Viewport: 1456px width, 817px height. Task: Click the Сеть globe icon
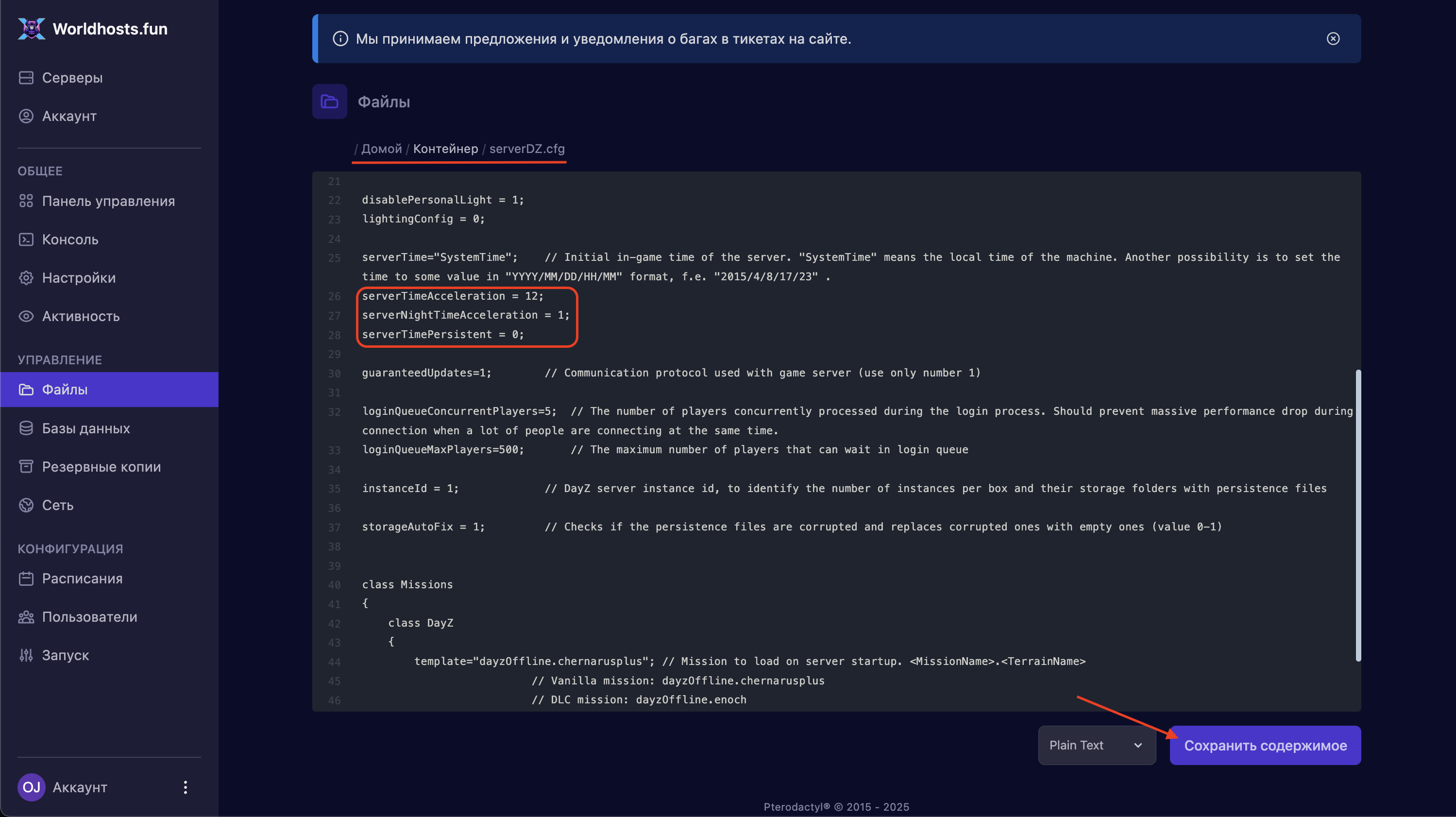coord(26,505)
==
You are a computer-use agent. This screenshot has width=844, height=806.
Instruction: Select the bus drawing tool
==
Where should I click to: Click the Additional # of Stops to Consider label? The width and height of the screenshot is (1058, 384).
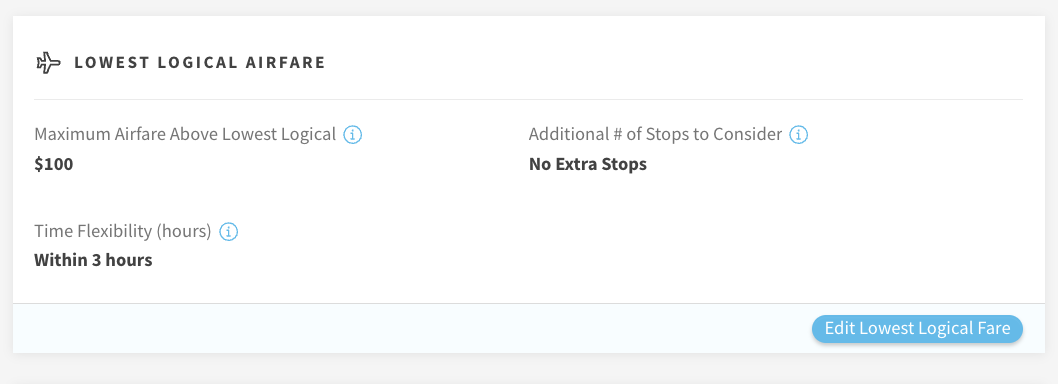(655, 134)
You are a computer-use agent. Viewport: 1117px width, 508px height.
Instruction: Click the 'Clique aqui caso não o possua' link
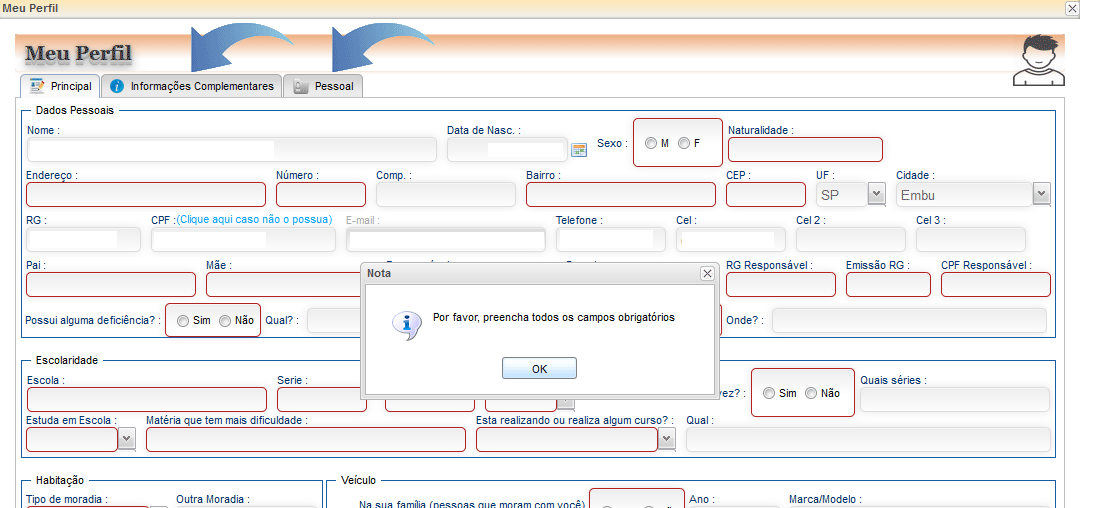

* **Your assignment**: Exercise for the records above: copy only the lines from the one with "Where should I" to the one with "Instruction: Click the", both ends kept, and drop the pictures.

* **Solution to the exercise**:
Where should I click to: Click the Additional # of Stops to Consider label? The width and height of the screenshot is (1058, 384).
(655, 134)
You are a computer-use agent. Viewport: 1117px width, 508px height.
Instruction: Click the 'Clique aqui caso não o possua' link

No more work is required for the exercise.